Is teaching computer coding humanitarian aid? This NGO's staff think so

A Kurdistan-based NGO gives new meaning to helping those in need.

ERBIL (Kurdistan 24) – Earlier this month, some 30 young men and women with interest in information technology gathered on the second floor of a chic Erbil plaza for their first meeting at what IT savvy people call an Android programming boot camp.

They were mostly Kurdish youth, students from different colleges who complained they did not receive an adequate education at their public schools and came here to have a better chance of getting trained in computer programming or coding.

An energetic, small team of young international professionals who hope to make a difference for people in conflict-affected countries welcomed them.

Ehsan Mamakani Shikak, a computer engineer, and project assistant at Re:Coded, a US-registered NGO that is providing the training, tells the new tech cadets that the staff aims not only to teach how to code but also how to build a community.

In the past several years, the intertwined and internationalized civil wars in Iraq and Syria created the biggest refugee crisis humanity has seen since the Second World War ended over seven decades ago.

A mass exodus of over some—according to UN figures—ten million IDPs, refugees, and economic migrants flocked into neighboring Mideast countries and Europe, leading to further societal and political upheavals in host countries.

Scores of humanitarian organizations are since working to meet the needs of those in need.

In the Kurdistan Region, aid groups providing basics such as food, shelter, and education to people in refugee camps are easy to spot.

Boot-camping at Re:Coded, an NGO providing training to local students, IDPs, and refugees in computer programming, Erbil, Kurdistan, June 6, 2018. (Photo: Re:Coded)
Boot-camping at Re:Coded, an NGO providing training to local students, IDPs, and refugees in computer programming, Erbil, Kurdistan, June 6, 2018. (Photo: Re:Coded)

Re:Coded stands out from the crowd due to its claim of a radically new approach in what constitutes humanitarian aid: IT.

“Our main mission is to grow the tech sector in Iraq and Kurdistan and help our students become tech leaders in the country,” Zahra Shah, the project manager who is from London tells Kurdistan 24.

This, Shah says, is a way to create jobs and expand students’ skill sets for an IT-dominated future.

“We [hope] they can stand on their feet, start leading the economy in different ways, and not always have to rely on local opportunities for jobs.
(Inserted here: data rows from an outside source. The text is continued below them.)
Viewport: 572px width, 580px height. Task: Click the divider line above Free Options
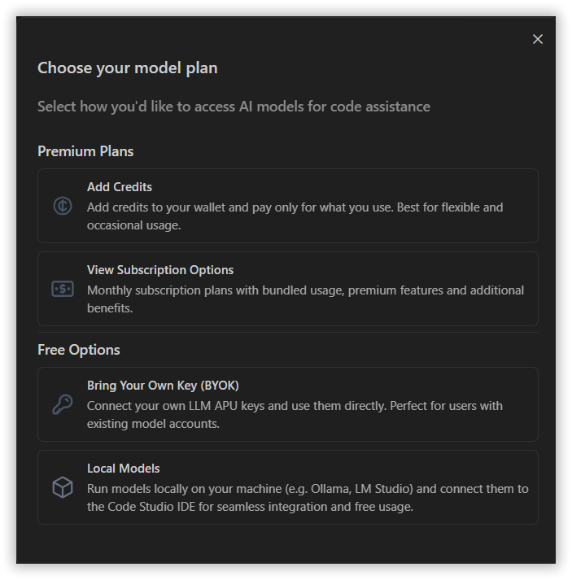coord(288,332)
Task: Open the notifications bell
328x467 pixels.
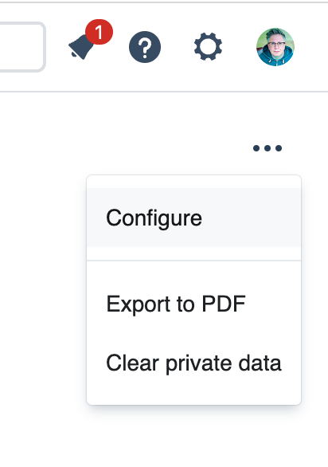Action: tap(83, 46)
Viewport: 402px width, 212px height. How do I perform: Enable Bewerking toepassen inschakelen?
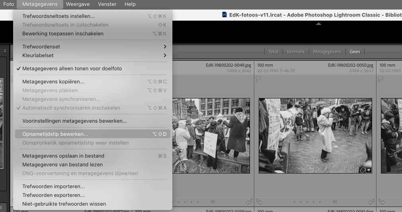[63, 34]
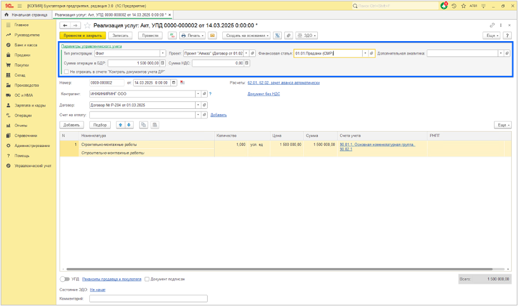Move table row up with blue arrow
Viewport: 518px width, 306px height.
(121, 125)
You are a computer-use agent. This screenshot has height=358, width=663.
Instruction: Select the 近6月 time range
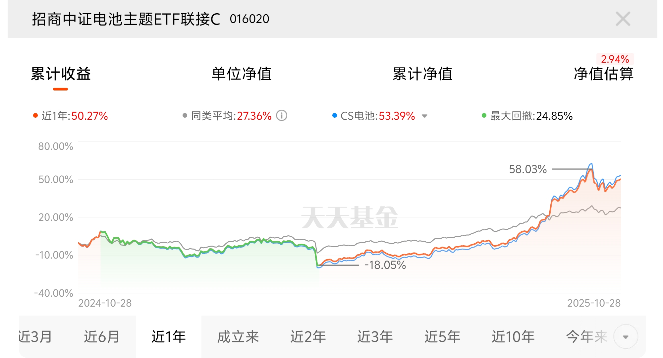tap(102, 337)
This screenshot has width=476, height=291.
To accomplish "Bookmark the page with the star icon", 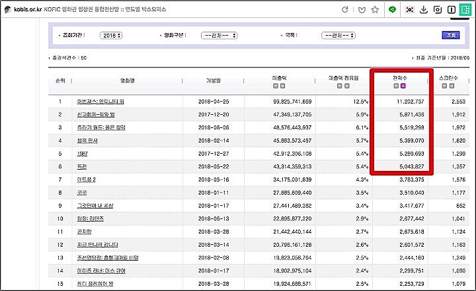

This is something they can work on remotely, as developers,” she adds.

Global brands such as Google, Slack, Microsoft, Flatiron School, a software engineering education organization, Udacity, and German Corporation for International Cooperation (GIZ) sponsor Re:Coded.

Trainees can borrow laptops donated by other companies to use for coding.

When asked how their work is humanitarian aid, Shah explains that they are providing “long-term” skills that recipients can use in the future.

“We and our co-founders Alexandra Clare, Marcello Bonatto, have worked with the UN, for traditional NGOs. We all know the flaws in that system. It takes a lot of money to provide aid, and that aid is a very short term. Whereas we provide [those in need] with skills they can use in 10 years from now,” she continues.

The NGO that began its Kurdistan operations in 2016 gave training in 2017 to refugees from Syria and Iraqi IDPs in camps surrounding Erbil.

One of Re:Coded’s technical leads, a coding trainer, Shereen Messi is a refugee from the town of Kobani in Syrian Kurdistan (Rojava).

Messi has taught refugees like herself in sessions in the Kawragosk and Qushtapa camps which house refugees from Rojava.

They are planning to expand into Duhok, Sulaimani, and Baghdad.

At the current boot camp in Erbil, at least 50 percent are either IDPs or refugees, and they also have a requirement of involving more women with a quota of 40 percent.

This summer, the group will also be piloting a tech-entrepreneurship academy for youth interested in IT business and a free-lancing academy to teach students how to code remotely and independently for Internet companies.

Asya Saeed is a 21-year-old participant in the course, studying at Erbil’s Salahaddin University’s software department.

“I applied to Re:Coded to become a real developer. I aspire to become a programmer working with international organizations. And Kurdistan needs start-ups. We are sadly backward in that field. It is very important for us to take strides here.”